Twelve pieces by Philip Glass

Music in Twelve Parts is a set of twelve pieces written between 1971 and 1974 by the composer Philip Glass.

This work cycle was originally scored for ten instruments, played by five musicians:
three electric organs, two flutes, four saxophones (two soprano, one alto, one tenor) and one female voice. Only the organ can be heard throughout; the other instruments are not playing simultaneously the whole time. Only one piece was originally written, which was called "Music in Twelve Parts" because it was originally intended to have twelve lines of counterpoint harmony, but when Glass played it to a friend, she asked him what the other eleven parts would be like. He found the misunderstanding interesting, and wrote another eleven parts over a period of three years. The entire set can be over three hours long when performed. In these works, Glass uses repetitive structures often associated with musical minimalism. Despite this, many of the works display a great deal of variety and invention. The music develops slowly, and there are long periods during which a casual listener would not notice any change. If one listens closely, however, this is seen to be an illusion, since patterns actually change form almost continuously, though nearly imperceptibly. The pieces are therefore challenging to the listener, but they have still enjoyed a significant level of popularity and are often cited as a major work of the second half of the 20th century. The works show a great emphasis on development and slow alteration, with different pieces using different techniques for development.

Andrew Porter for The New Yorker magazine (1978) wrote of the transitions from one track to the next:

A new sound and a new chord suddenly break in, with an effect as if one wall of a room has suddenly disappeared, to reveal a completely new view.
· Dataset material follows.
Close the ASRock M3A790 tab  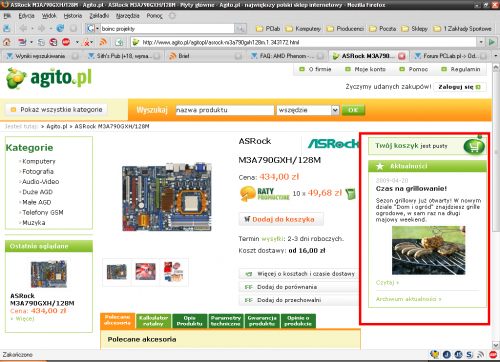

Glass uses a 12-tone row in Part 12 of this work.

==Recording/performance history==
The work has been recorded three times: first for Virgin (1974 (vinyl) 1990 (complete recording on CD, completed 1988)), later for Nonesuch in 1993, and for Orange Mountain Music in 2007.

On Monday 1 May 2017, the work was performed at the Barbican Hall in London, England, UK, by a group of musicians assembled and led by keyboard player James McVinnie, the first time the work had been performed live other than by the Philip Glass Ensemble.